Le président a prêté serment et s'est engagé à "défendre et appliquer la Constitution" tout en oeuvrant pour "l'Union, l'intégrité et l'indépendance du Brésil".
Le moment le plus attendu est la montée de la rampe du Palais du Planalto, où il doit recevoir des mains de Michel Temer l'écharpe présidentielle, une pièce de soie jaune et verte, sertie d'or et de diamants.
Ancien capitaine et grand admirateur de la dictature militaire, M. Bolsonaro a été élu le 28 octobre.
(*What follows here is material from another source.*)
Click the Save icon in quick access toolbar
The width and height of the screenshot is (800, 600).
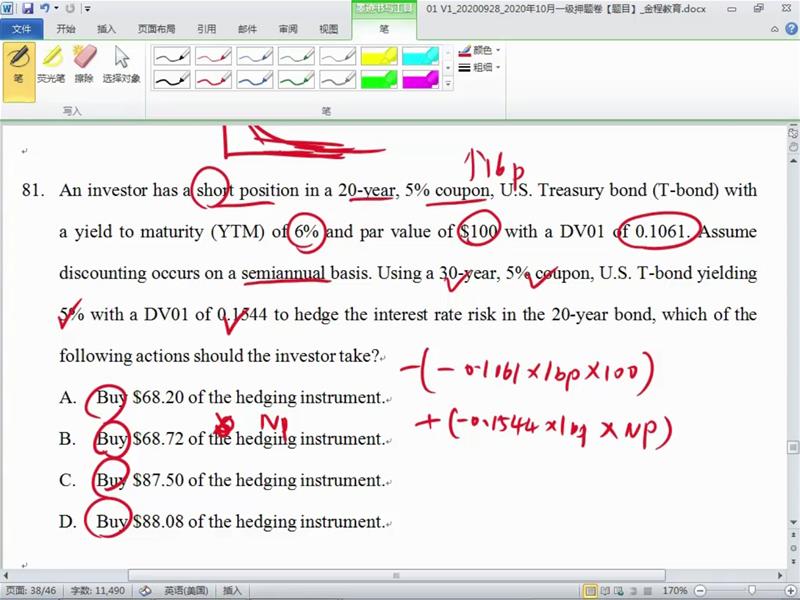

Il a tiré parti d'une vague de mécontentement contre le Parti des travailleurs (PT), formation de gauche qui a dirigé le pays pendant treize des quinze dernières années avant d'être emportée par une série d'affaires de corruption.

Un pacte national

Il a appelé à un "pacte national" pour "libérer définitivement" le Brésil "du joug de la corruption, de la criminalité, de l'irresponsabilité économique et du carcan idéologique". L'ancien capitaine de l'armée de 63 ans a préconisé "un vrai pacte national entre la société et les pouvoirs exécutif, législatif et judiciaire" lors d'un bref discours devant le Congrès à Brasilia.

Jair Bolsonaro a d'ailleurs confirmé dans ce premier discours sa volonté de mettre en oeuvre une politique ultra conservatrice, promettant de "respecter les religions et les traditions judéo-chrétiennes", tout en "luttant contre l'idéologie de genre". Il a également réitéré son intention de libéraliser le port d'armes.